The black leaves shined, the pink fruit blossomed
red, ugly as a human heart.
Then as I passed under their dream, I say for the first time
its soft countenance, the raw fleshy jowls
wrinkled and generous, like the faces of the very old
who have grown to empathize with everything.

And I drifted away from them, slow, on the pull of the river,
reluctant, looking back at their roost,
calling them what I'd never called them, what they are,
those dwarfed transfiguring angels,
who flock to the side of the poisoned fox, the mud turtle
crushed on the shoulder of the road,
who pray over the leaf=graves of the anonymous lost,
with mercy enough to consume us all and give us wings.

                                                     David Bottoms (1987)

 

Seascape

 

This celestial seascape, with white herons got up as angels,

flying as high as they want and as far as they want sidewise

in tiers and tiers of immaculate reflections;

the whole region, from the highest heron

down to the weightless mangrove island

with bright green leaves edged neatly with bird-droppings

like illumination in silver,

and down to the suggestively Gothic arches of the mangrove roots

and the beautiful pea‑green back‑pasture

where occasionally a fish jumps, like a wild‑flower

in an ornamental spray of spray;

this cartoon by Raphael for a tapestry for a Pope:

it does look like heaven.

But a skeletal lighthouse standing there

in black and white clerical dress,

who lives on his nerves, thinks he knows better.

He thinks that hell rages below his iron feet,

that that is why the shallow water is so warm,

and he knows that heaven is not like this.

Heaven is not like flying or swimming,

but has something to do with blackness and a strong glare

and when it gets dark he will remember something

strongly worded to say on the subject.

                                                                     Elizabeth Bishop

 

Christ in the Sun  
(A Spanish padre is sick with fever in the New World.)

Since in our great forests we have no roads
Nor cities, we have dreamed of a land of sun
Merely; though a paradise with neither Christ
Nor a Christian is Satan's work, an illusion of lust
 That stirs fantasies as fever stirs my blood
 And tempts to conquest, a test for Christian man.

The primitive men we find here are, to us, new men,
Though old world men are also new here.  These roads
Bewilder my brain.  The vessels of my blood
 Are inflamed by the naked savages and their sun.
God tempts us with false freedom; the rank lust
Of old Adam, my enemy, hopes to win me from Christ.

But I will preach them Christ! Christ! Christ!
 As the stern fathers did me, from boy to man,
Until I, until they, are stronger than our lust,
Or Christ is stronger in us than these false roads
And these pagan chants, these dances to the sun,
Like these tempers, are purged from our dark blood.

 

 

 

 

"O Father, take this darkness from my blood
And brain, make bright for me, in me, Christ's
Pure Light.  The simple light of their sun
Must be our darkness.  O what is man
That delusion in him can take such subtle roads
He cannot know love from a lie, faith from lust?"

They did receive us freely, despite their lust
For the flesh.  Though crude, they have a gentle blood,
 A child's pulse for earth and creatures.  Their roads
Leave no scars.  They have small property.  Like Christ
They would rather give than receive.  Their shamans
Say they walk in the light of two worlds, two suns.

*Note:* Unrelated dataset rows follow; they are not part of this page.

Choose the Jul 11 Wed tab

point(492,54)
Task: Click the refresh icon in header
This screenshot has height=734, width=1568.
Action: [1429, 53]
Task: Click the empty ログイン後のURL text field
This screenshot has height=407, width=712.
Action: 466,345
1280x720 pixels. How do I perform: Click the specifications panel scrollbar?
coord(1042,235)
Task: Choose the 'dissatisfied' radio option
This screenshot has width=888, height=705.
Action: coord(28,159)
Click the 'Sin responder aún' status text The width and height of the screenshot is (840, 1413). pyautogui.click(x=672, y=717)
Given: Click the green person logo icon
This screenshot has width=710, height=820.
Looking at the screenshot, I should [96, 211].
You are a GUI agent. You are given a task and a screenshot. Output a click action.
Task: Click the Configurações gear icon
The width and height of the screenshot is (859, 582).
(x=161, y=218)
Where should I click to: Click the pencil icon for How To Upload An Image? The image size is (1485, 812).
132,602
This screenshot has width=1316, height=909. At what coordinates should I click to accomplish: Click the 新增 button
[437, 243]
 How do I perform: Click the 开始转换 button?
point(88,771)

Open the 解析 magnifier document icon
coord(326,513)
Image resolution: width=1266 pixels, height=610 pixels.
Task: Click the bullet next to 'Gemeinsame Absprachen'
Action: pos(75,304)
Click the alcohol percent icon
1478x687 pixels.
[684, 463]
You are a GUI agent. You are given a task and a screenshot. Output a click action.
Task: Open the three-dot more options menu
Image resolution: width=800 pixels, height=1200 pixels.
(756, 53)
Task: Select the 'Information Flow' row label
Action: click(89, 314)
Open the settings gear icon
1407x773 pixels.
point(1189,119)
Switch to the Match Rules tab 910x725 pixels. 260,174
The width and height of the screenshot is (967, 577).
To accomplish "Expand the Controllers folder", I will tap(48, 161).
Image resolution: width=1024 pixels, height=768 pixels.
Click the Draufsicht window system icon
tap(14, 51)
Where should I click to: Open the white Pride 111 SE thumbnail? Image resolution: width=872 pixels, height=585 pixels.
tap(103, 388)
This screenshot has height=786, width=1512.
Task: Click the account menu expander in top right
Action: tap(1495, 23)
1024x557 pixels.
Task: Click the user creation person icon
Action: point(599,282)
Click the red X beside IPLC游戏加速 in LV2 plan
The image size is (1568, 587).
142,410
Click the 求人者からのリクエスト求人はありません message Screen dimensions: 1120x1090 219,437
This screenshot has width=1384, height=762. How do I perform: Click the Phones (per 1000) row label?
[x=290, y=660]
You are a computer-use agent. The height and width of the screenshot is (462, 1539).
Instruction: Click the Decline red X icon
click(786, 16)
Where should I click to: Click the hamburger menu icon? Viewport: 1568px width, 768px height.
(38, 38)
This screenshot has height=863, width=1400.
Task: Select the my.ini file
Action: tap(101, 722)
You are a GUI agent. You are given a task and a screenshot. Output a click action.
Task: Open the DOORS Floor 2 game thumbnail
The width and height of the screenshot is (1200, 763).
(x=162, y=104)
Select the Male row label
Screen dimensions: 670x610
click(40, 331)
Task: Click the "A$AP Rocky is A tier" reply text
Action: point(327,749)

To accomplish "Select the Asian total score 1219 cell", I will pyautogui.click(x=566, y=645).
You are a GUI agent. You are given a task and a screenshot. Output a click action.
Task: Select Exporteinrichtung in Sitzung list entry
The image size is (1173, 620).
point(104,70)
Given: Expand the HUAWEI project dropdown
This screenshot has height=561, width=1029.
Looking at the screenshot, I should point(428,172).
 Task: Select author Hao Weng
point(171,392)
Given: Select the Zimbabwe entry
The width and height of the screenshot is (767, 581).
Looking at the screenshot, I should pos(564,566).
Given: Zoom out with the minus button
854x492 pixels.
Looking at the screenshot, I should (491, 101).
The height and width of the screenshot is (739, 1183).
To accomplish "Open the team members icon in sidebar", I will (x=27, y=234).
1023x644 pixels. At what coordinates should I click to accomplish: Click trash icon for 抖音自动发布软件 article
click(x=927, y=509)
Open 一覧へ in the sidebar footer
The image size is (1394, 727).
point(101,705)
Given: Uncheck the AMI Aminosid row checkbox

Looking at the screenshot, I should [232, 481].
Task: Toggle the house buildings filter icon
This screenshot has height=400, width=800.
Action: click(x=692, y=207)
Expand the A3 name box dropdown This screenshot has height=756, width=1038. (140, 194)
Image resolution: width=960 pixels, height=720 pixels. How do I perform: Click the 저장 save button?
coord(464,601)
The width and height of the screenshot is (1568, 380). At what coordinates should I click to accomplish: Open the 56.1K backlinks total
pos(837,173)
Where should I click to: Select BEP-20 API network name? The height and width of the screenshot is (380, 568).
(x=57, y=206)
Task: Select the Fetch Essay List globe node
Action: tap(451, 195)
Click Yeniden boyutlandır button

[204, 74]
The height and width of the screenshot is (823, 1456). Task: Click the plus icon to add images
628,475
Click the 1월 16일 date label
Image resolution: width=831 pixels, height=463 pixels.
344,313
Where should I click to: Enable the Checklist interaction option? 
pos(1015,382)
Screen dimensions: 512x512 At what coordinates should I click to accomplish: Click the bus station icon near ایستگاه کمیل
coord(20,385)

Yet it is like Eden, this place, with its warm sun,
Its flowers, flesh, fruit, fresh streams.  Is it lust
 To breathe too deeply, is the faith that cools my blood
Then also false that it can enrage a man
 Against such outward grace in the joined names of Christ
And that dreamed life to which death is the one road.

Here, where the one road is the sun's road,
Spain, torn between goldlust and Christ lust,
Drives its two-edged sword into every man's blood.